▸ **EXERCISE PROMPT**: Rewrite the listing from the line holding "Where should I click to: Click the thumbs" through the line holding "I will pos(1239,276).", both included, putting "GUI agent" wherever "computer-use agent" appears and leaving everything else as it is.

>> Begin DATA LINES

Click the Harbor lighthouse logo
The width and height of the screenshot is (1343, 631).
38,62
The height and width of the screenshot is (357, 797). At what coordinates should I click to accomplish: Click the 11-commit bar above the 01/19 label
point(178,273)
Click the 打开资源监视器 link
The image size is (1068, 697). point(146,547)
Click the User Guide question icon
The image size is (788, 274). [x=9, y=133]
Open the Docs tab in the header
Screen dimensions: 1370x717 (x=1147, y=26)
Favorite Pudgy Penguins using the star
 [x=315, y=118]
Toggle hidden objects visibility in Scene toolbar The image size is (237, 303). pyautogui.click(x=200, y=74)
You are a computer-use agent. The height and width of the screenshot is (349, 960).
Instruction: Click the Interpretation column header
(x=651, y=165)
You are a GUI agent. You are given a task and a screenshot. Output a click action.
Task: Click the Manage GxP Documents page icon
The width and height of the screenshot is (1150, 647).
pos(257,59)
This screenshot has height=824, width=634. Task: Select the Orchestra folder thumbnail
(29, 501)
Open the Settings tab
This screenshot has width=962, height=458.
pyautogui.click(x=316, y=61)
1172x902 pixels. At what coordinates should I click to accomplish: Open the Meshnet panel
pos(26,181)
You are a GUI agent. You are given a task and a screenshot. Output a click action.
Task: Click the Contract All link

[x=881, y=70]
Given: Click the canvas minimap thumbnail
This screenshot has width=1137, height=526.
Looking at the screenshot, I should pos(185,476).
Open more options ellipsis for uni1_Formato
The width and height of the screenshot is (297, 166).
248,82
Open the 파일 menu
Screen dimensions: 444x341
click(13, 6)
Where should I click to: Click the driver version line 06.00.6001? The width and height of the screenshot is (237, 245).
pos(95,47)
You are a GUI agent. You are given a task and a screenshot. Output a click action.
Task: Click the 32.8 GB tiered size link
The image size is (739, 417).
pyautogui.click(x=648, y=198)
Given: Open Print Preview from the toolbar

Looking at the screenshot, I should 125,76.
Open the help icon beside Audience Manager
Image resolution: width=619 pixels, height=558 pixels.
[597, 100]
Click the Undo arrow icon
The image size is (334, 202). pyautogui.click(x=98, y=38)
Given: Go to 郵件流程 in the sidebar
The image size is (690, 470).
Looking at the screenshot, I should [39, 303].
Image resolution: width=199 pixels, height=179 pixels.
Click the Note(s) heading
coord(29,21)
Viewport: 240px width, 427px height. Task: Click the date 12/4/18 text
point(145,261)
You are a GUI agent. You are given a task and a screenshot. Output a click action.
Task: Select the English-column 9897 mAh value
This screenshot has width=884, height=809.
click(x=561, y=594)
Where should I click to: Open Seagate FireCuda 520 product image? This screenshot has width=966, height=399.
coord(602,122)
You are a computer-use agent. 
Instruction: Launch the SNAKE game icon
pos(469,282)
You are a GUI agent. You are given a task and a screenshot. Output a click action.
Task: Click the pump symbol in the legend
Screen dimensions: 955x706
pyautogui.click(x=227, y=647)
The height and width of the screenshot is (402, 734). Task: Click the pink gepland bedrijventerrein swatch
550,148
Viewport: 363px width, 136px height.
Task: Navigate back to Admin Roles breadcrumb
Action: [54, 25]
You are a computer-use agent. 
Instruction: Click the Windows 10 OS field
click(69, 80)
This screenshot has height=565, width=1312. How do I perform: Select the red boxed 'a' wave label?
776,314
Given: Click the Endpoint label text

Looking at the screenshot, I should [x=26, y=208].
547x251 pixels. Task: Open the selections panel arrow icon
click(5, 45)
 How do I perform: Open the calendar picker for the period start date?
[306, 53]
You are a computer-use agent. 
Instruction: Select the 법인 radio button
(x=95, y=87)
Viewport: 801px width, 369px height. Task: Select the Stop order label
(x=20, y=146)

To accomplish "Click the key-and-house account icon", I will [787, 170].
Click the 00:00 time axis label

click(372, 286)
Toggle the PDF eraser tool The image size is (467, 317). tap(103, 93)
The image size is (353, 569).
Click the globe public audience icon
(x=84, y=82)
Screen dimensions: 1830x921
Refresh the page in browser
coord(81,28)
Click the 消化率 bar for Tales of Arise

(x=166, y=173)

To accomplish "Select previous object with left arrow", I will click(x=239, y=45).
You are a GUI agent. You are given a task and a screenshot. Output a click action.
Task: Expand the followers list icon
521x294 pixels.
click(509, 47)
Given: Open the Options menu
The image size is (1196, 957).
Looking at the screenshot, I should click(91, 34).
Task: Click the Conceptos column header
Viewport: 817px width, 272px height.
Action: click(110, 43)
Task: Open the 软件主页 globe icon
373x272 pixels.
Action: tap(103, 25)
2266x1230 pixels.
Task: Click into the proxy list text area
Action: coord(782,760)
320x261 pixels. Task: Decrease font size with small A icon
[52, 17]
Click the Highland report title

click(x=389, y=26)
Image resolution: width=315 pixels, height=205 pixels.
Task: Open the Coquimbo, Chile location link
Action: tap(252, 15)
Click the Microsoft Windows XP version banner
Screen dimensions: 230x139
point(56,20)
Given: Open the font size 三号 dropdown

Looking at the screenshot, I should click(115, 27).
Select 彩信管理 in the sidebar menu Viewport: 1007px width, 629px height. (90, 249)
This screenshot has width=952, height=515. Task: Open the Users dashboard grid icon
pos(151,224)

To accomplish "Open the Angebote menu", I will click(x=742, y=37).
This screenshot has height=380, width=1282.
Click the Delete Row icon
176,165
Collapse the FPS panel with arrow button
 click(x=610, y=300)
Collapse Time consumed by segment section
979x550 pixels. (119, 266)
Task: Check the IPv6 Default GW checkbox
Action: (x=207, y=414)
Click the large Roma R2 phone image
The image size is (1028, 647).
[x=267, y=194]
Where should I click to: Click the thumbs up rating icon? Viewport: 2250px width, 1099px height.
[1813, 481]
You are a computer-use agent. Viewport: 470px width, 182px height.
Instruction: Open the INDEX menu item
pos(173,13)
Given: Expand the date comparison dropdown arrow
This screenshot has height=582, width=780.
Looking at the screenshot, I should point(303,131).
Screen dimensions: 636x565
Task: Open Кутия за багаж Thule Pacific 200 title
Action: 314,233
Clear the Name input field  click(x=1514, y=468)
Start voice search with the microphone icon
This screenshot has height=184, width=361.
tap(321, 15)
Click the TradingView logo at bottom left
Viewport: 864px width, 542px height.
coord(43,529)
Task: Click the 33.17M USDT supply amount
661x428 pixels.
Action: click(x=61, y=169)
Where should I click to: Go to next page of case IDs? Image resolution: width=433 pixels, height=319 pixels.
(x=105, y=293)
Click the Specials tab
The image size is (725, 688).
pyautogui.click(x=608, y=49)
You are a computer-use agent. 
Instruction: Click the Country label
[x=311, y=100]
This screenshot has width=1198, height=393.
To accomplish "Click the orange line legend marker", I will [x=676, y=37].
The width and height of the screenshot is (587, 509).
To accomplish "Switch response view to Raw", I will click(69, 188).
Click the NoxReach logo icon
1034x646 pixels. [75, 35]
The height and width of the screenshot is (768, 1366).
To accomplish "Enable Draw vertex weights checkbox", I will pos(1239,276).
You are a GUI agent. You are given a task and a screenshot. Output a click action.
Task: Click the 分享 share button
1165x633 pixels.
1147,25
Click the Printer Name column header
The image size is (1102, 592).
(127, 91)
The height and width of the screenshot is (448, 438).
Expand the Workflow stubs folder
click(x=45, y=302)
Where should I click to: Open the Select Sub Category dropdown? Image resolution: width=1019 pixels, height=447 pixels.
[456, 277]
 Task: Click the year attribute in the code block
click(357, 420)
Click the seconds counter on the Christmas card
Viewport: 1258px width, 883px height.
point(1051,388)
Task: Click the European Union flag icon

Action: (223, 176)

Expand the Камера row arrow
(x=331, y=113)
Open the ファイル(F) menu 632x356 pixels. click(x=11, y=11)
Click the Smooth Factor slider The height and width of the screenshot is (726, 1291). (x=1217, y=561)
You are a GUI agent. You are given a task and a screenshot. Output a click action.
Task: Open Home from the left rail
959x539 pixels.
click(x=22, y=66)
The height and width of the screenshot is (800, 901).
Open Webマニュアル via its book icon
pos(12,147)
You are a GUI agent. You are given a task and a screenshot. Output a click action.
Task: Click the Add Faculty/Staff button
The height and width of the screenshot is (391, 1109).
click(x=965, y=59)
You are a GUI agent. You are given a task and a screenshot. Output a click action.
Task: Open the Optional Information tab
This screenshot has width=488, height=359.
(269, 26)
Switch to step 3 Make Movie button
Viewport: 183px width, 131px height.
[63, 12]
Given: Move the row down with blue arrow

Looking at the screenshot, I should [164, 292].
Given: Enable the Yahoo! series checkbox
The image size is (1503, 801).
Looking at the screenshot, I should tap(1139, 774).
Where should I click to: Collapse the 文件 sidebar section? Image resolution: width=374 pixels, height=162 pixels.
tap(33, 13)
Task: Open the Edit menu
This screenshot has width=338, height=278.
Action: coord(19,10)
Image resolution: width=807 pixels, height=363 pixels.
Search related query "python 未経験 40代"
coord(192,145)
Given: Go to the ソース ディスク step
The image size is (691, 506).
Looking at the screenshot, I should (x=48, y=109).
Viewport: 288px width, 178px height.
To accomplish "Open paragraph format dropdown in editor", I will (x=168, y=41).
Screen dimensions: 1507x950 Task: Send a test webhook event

>> End DATA LINES

▸ **SOLUTION FOR THIS EXERCISE**:
Where should I click to: Click the thumbs up rating icon? Viewport: 2250px width, 1099px height.
[1813, 481]
You are a GUI agent. Viewport: 470px width, 182px height.
Instruction: Open the INDEX menu item
pos(173,13)
Given: Expand the date comparison dropdown arrow
This screenshot has height=582, width=780.
Looking at the screenshot, I should point(303,131).
Screen dimensions: 636x565
Task: Open Кутия за багаж Thule Pacific 200 title
Action: 314,233
Clear the Name input field  click(x=1514, y=468)
Start voice search with the microphone icon
This screenshot has height=184, width=361.
tap(321, 15)
Click the TradingView logo at bottom left
Viewport: 864px width, 542px height.
coord(43,529)
Task: Click the 33.17M USDT supply amount
661x428 pixels.
Action: click(x=61, y=169)
Where should I click to: Go to next page of case IDs? Image resolution: width=433 pixels, height=319 pixels.
(x=105, y=293)
Click the Specials tab
The image size is (725, 688).
pyautogui.click(x=608, y=49)
You are a GUI agent. 
Instruction: Click the Country label
[x=311, y=100]
This screenshot has width=1198, height=393.
To accomplish "Click the orange line legend marker", I will [x=676, y=37].
The width and height of the screenshot is (587, 509).
To accomplish "Switch response view to Raw", I will click(69, 188).
Click the NoxReach logo icon
1034x646 pixels. [75, 35]
The height and width of the screenshot is (768, 1366).
To accomplish "Enable Draw vertex weights checkbox", I will pos(1239,276).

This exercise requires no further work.